### WHAT TO WORK ON:
Return the line that has "Task: Click the black" and all lines below it through the last, exactly as they stand; omit pictures.

### RECORDS FOR THE EXERCISE:
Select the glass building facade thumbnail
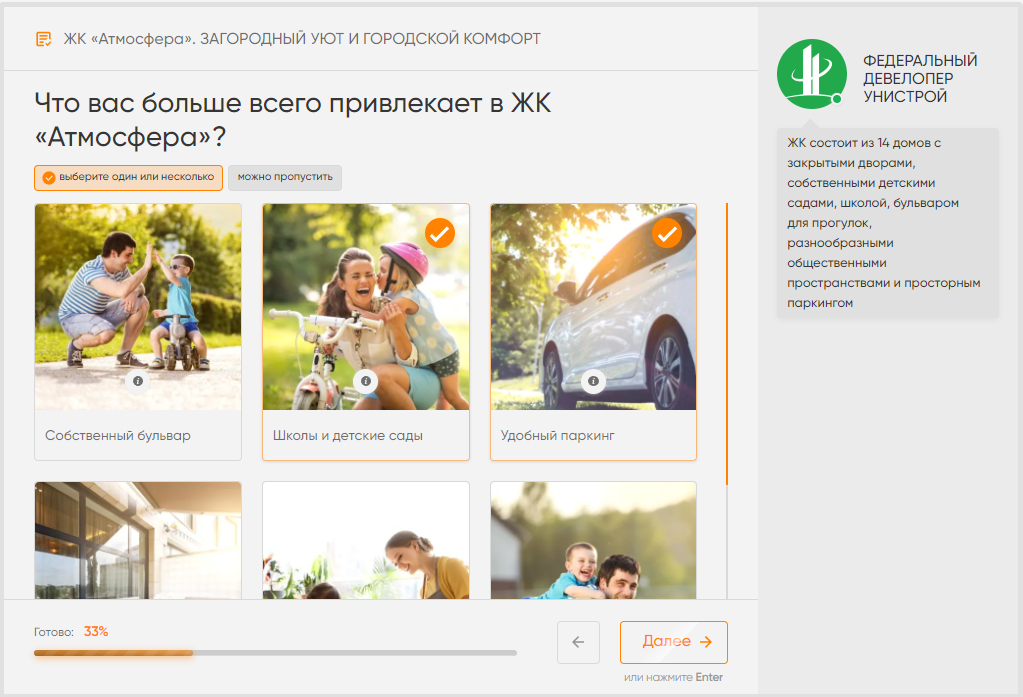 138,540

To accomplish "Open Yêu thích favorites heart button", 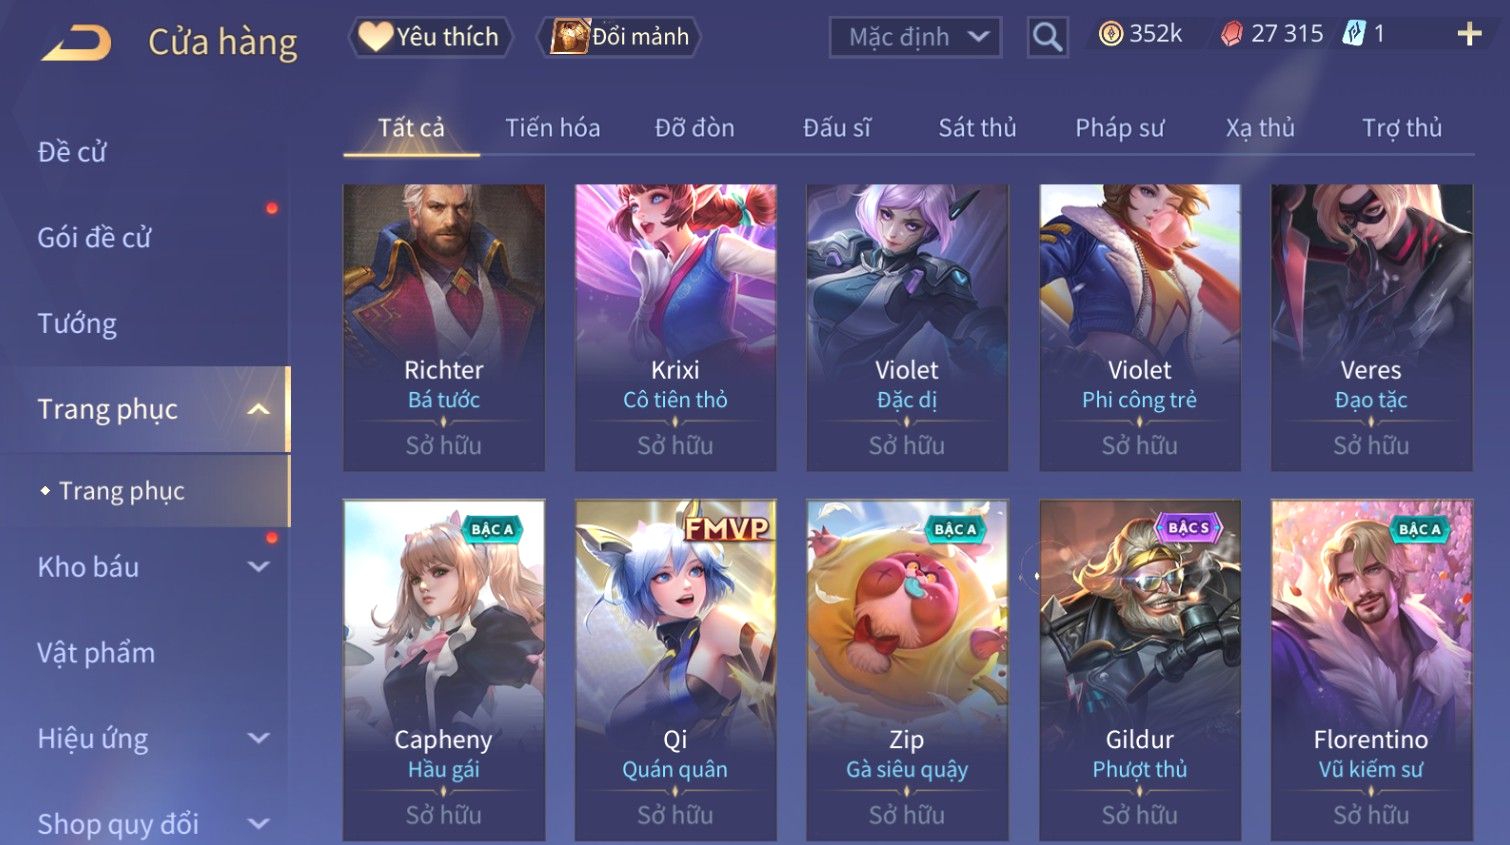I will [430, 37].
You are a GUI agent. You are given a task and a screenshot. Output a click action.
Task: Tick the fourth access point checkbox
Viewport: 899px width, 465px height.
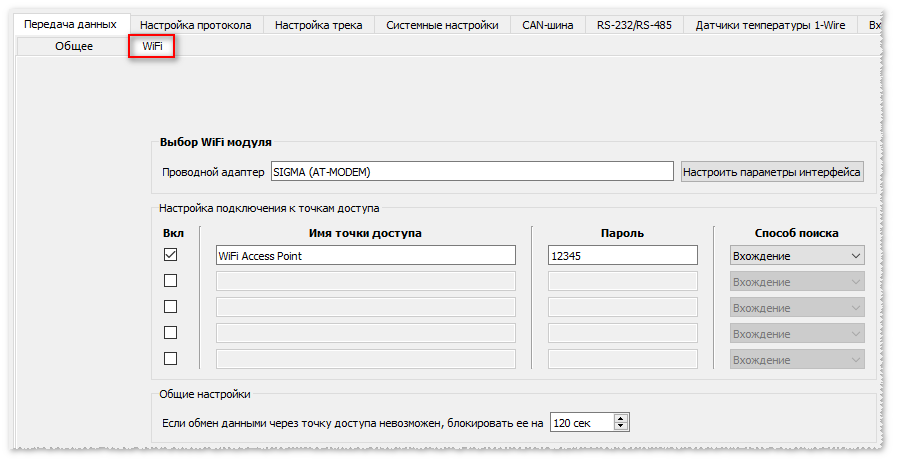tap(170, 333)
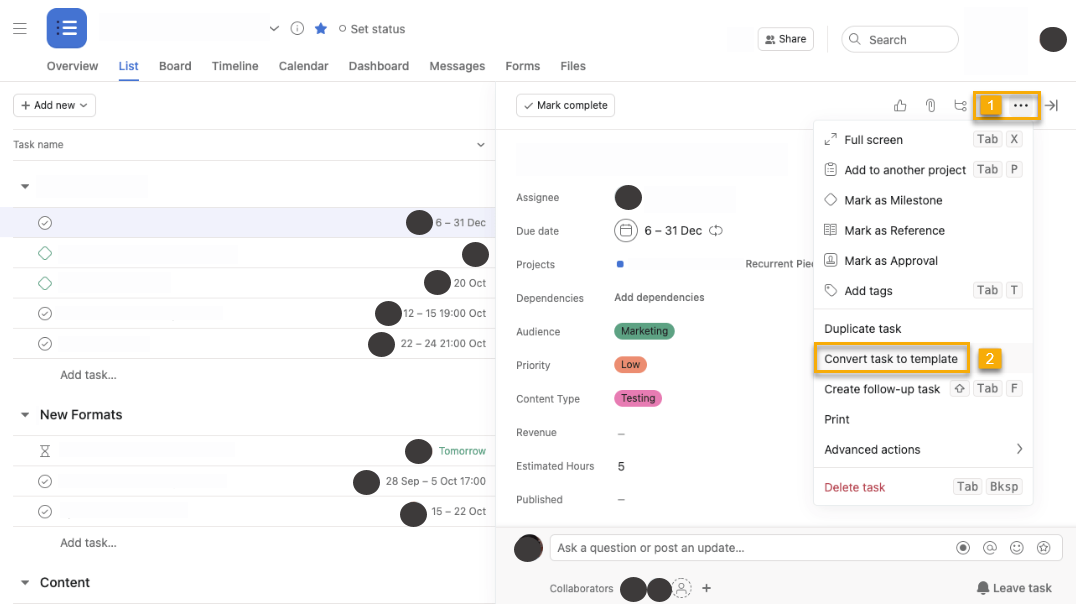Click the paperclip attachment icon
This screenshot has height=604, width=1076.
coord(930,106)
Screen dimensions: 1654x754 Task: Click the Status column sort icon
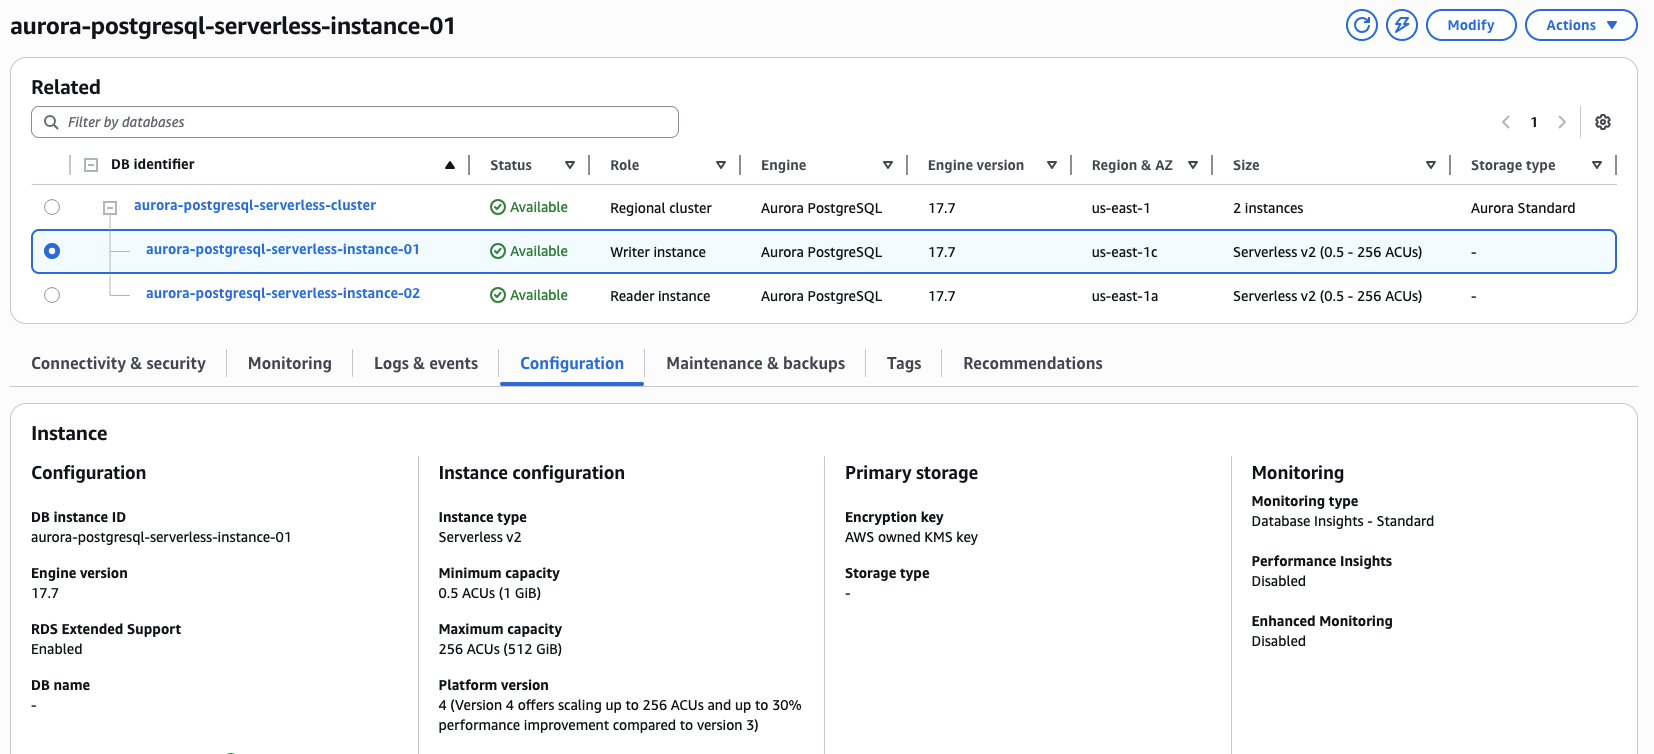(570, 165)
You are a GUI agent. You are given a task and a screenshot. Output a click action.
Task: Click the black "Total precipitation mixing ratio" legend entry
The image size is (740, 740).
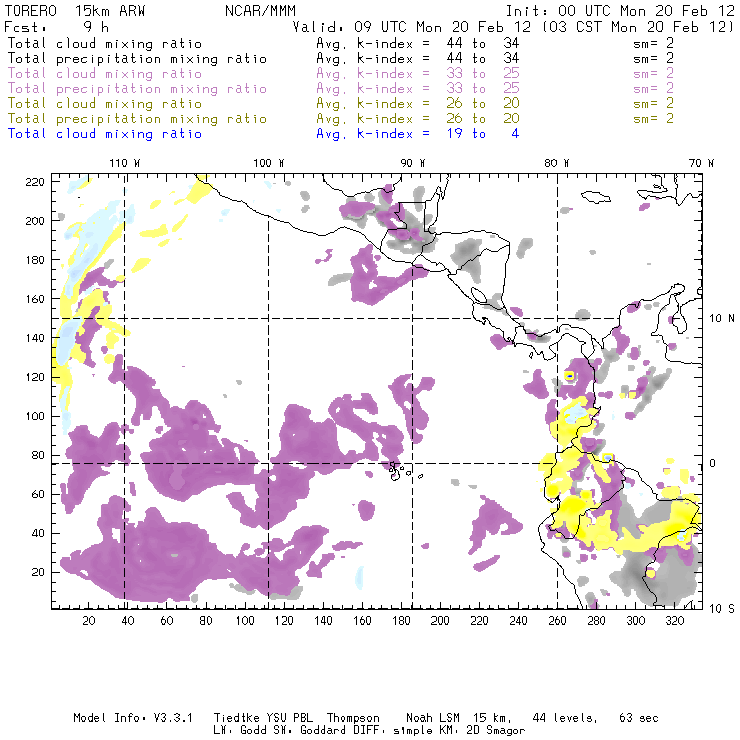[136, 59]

### TASK OUTPUT:
Task: Click the black "Total precipitation mixing ratio" legend entry
The image size is (740, 740).
[136, 59]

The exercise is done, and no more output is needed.